Editor experience also needs deliberate investment. Out of the box, Studio is sparse. Non-technical editors used to more polished managed platforms will find it clean but unfinished-feeling. Field groupings, validation messages, custom previews, input components that match the editorial team's actual mental model of the content: these need to be built. It's a consequence of the platform being a foundation rather than a finished product, not a flaw. Budget for it.

On choosing tools with a long view

I've been working with Sanity long enough to have watched it mature through several phases, from a tool that needed explaining to one that increasingly doesn't. That history gives me a perspective on it that I wouldn't have from starting recently, but the reasons I'd recommend it now are the same ones I'd have given in 2019.

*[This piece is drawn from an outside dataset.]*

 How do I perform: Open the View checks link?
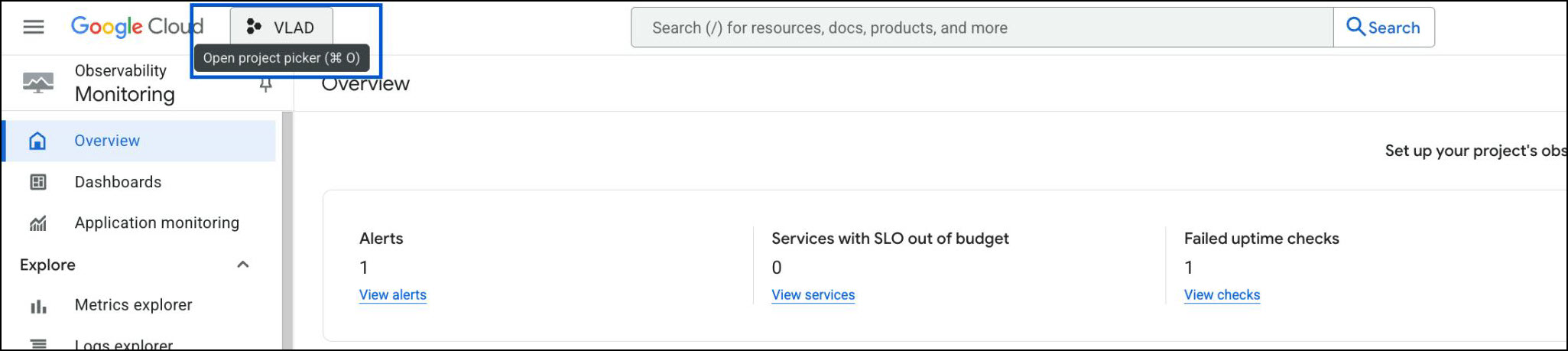pyautogui.click(x=1222, y=295)
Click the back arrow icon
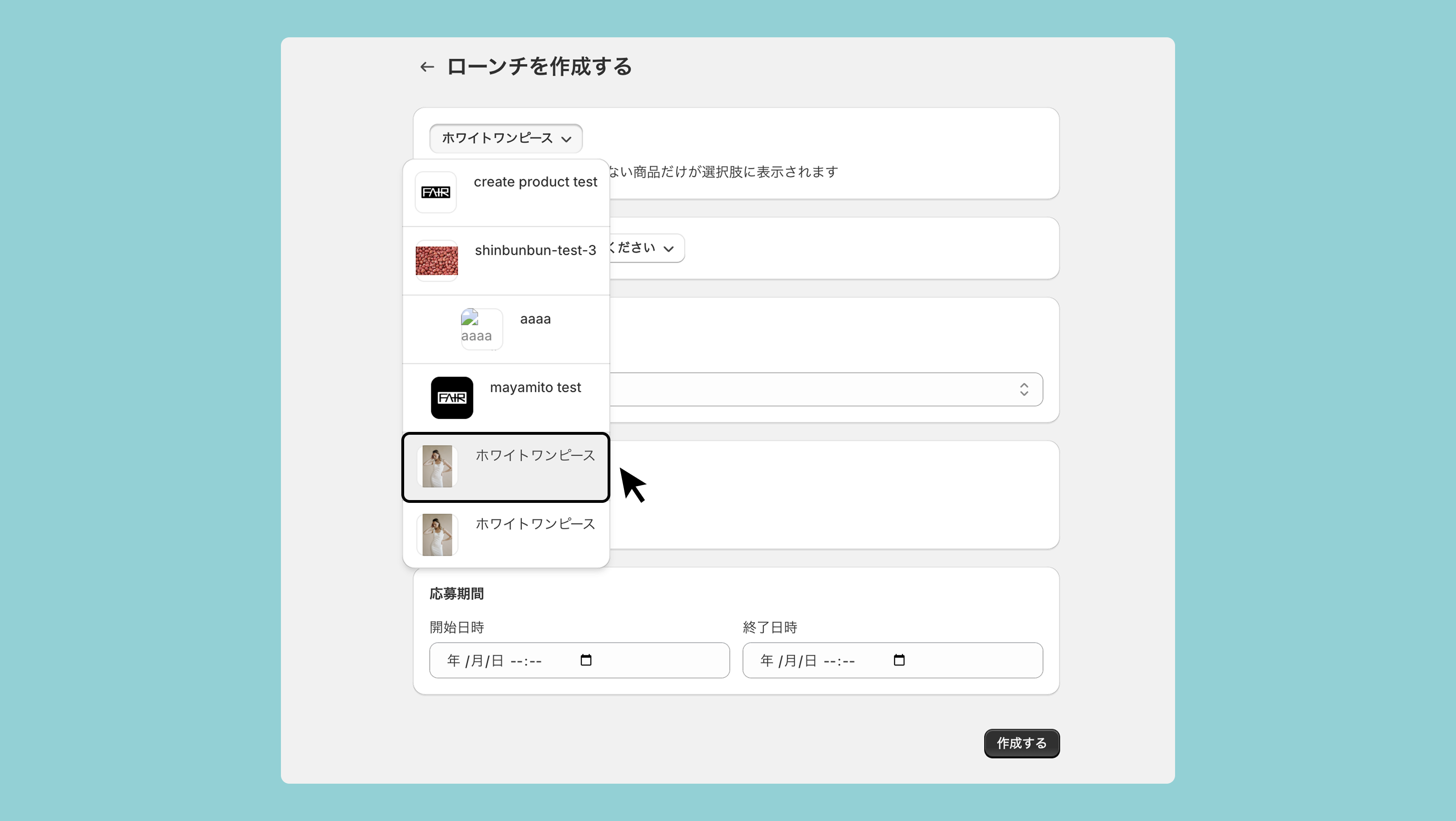 coord(427,67)
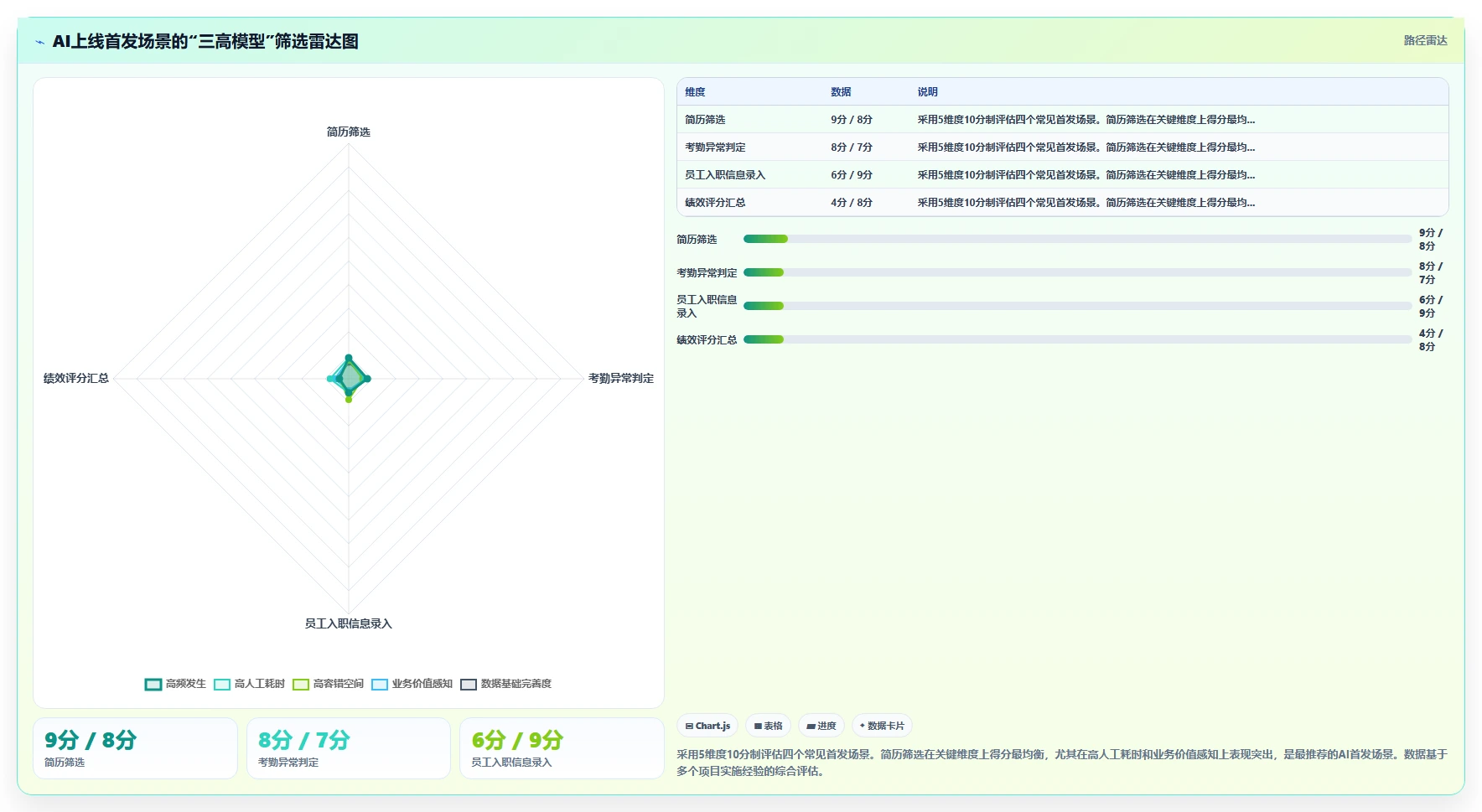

The tools worth betting on are the ones with a coherent architectural position, not just a better feature list. Sanity was always explicit about where its responsibility ended and yours began. That clarity is what made the plugin ecosystem possible, what made the AI integrations fit naturally, what made the Presentation tool feel like an extension of the original idea rather than a pivot. A consistent bet, held over time, compounds into capabilities that would have been impossible to retrofit.

The question for any tool you're evaluating isn't whether it solves today's problem. It's whether the decisions baked into it are the kind that age well. Sanity's have.